Intimes langueurs. Airs de cour de Marc-Antoine Charpentier par Cyril Auvity et L’Yriade
C’était en 2007 chez Zig-Zag Territoires que Cyril Auvity et L’Yriade présentaient leur premier programme français composé pour l’occasion de deux cantates sur le thème d’Orphée — respectivement écrites par Louis-Nicolas Clérambault (1676-1749) et Jean-Philippe Rameau (1683-1754) — et entrecoupé d’airs de cour de Michel Lambert (1610-1696) et Marc-Antoine Charpentier (1643-1704). La révélation de ce disque suscitait l’envie d’une suite tant l’adéquation entre les musiciens et la musique était grande. Après un disque Bononcini (Ramée), voici donc arrivée chez Glossa la suite discographique tant attendue si l’on omet les disques des Talens Lyriques de Christophe Rousset consacrés aux tragédies lyriques de Lully où Cyril Auvity figure en bonne place (Cf. Bellérophon, Phaeton, Amadis, chez Aparté).
Le présent album approfondit les airs de cour de Marc-Antoine Charpentier, ce qui apparaît comme un excellent choix dans la mesure où Tristes déserts concluait déjà magistralement le premier opus et que l’air Auprès du feu l’on fait l’amour constituait un bis apprécié lors des concerts de l’ensemble. Les Stances du Cid et neuf airs (sur la trentaine existant) forment le corpus Charpentier de ce disque, faisant la part belle à des pages d'une inspiration harmonique extrême pour l’époque. Le programme est complété par deux airs de cour de Michel Lambert, dont une seconde version de Vos mépris chaque jour, plus libre, à comparer inévitablement avec celle présente sur Orphée. Enfin, outre les interludes instrumentaux tirés des Nations de François Couperin (1668-1733) et qui renforcent cette dualité des goûts réunis français et italiens, la surprise vient d’une pièce du compositeur Jacques Morel (c. 1700-1749) intitulée Tombeau de Mademoiselle… mais sur laquelle le livret reste muet. Mentionnons simplement que ce M. Morel était aussi joueur de viole et élève de Marin Marais, justifiant qu'on lui connait essentiellement des publications de pièces pour violes. A supposer que c’est bien ce Morel - d’autres musiciens dans les mêmes décennies portaient ce nom -, la pièce vocale semble apparaître soit dans des recueils de Christophe Ballard, à l’instar des airs de cour de Charpentier publiés chez le même éditeur (les Recueils d’airs sérieux et à boire), soit dans Le Mercure Galant.

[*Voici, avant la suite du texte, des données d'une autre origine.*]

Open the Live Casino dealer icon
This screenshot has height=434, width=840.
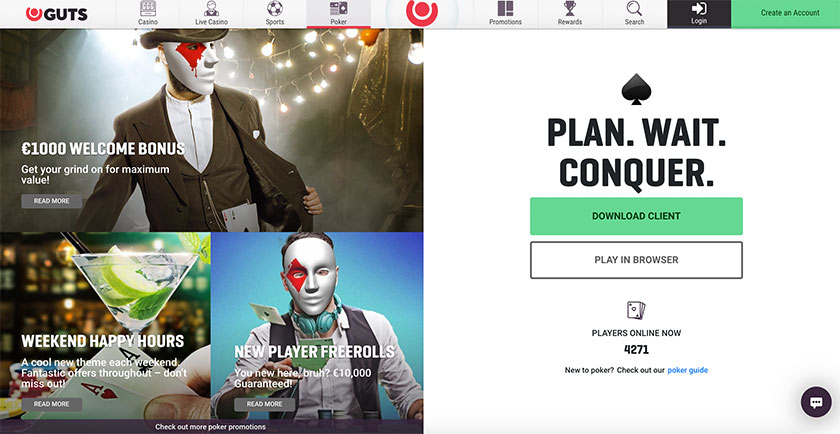[x=211, y=9]
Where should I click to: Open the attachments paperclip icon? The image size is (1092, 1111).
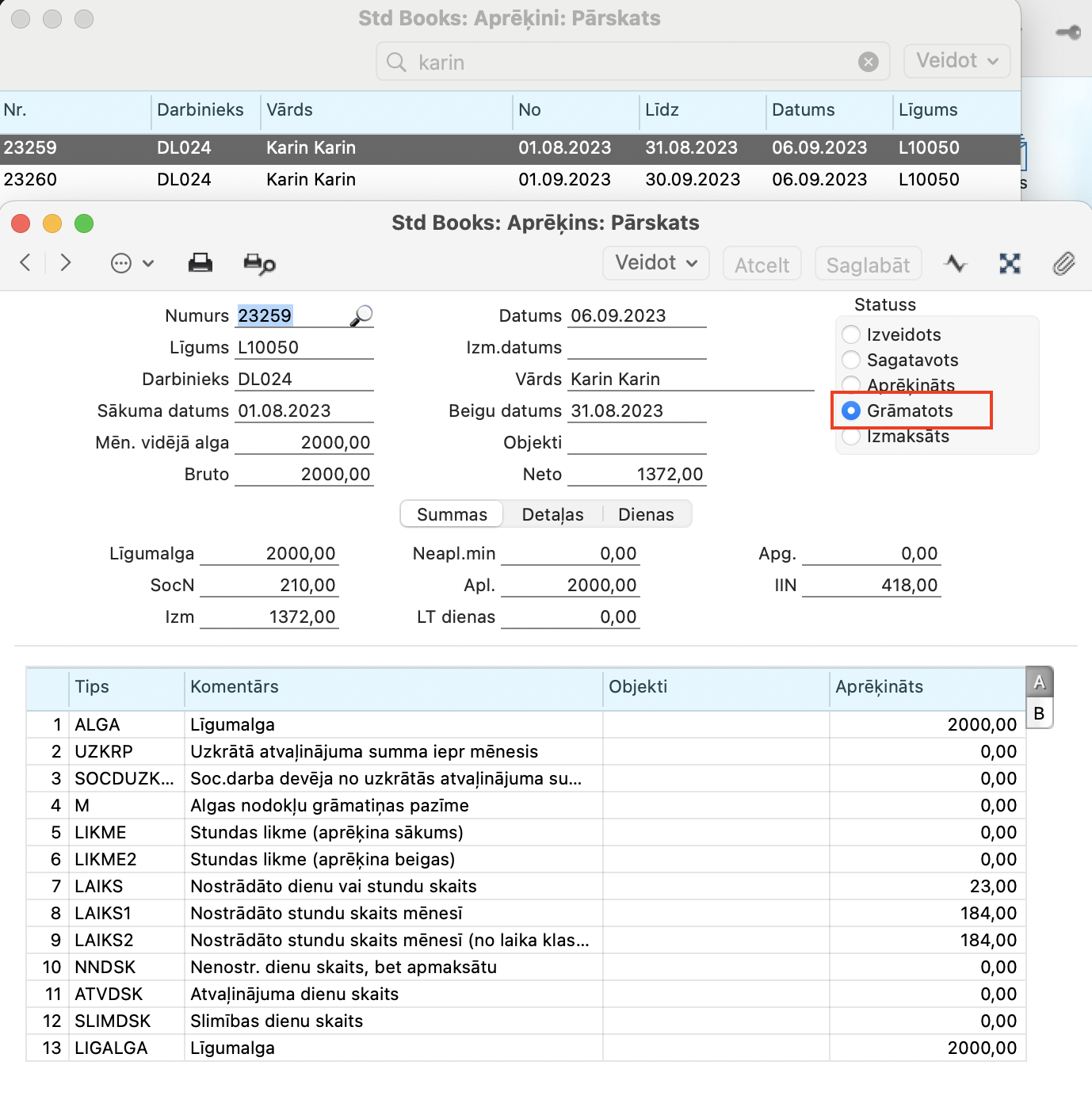pyautogui.click(x=1063, y=264)
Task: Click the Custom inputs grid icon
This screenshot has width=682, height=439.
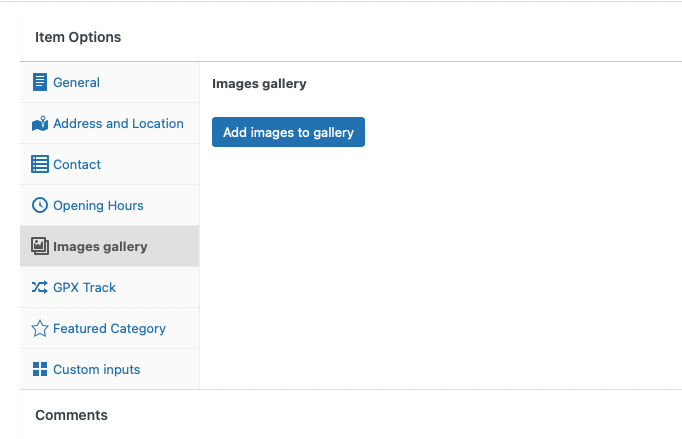Action: [x=40, y=369]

Cyril Auvity captive à nouveau dès les Stances du Cid par son attachement à chaque mot et par une science de la déclamation qui n’a rien perdu de son naturel ni de sa clarté. Entre récit et air, il est judicieux de confier ces pièces de Charpentier à une voix de haute-contre car la tension n'en est que plus palpable dans les passages aigus. Il en découle ici un engagement dramatique supérieur à ce que nous pouvions entendre sur le précédent album Orphée. Cyril Auvity possède certes une voix qui exprime à merveille le tourment et la tendresse mais aussi un timbre délicat qui ne tombe pas dans la préciosité. On appréciera ainsi la parcimonie dans l’utilisation de l’ornementation, qualité qu'on lui connaissait déjà.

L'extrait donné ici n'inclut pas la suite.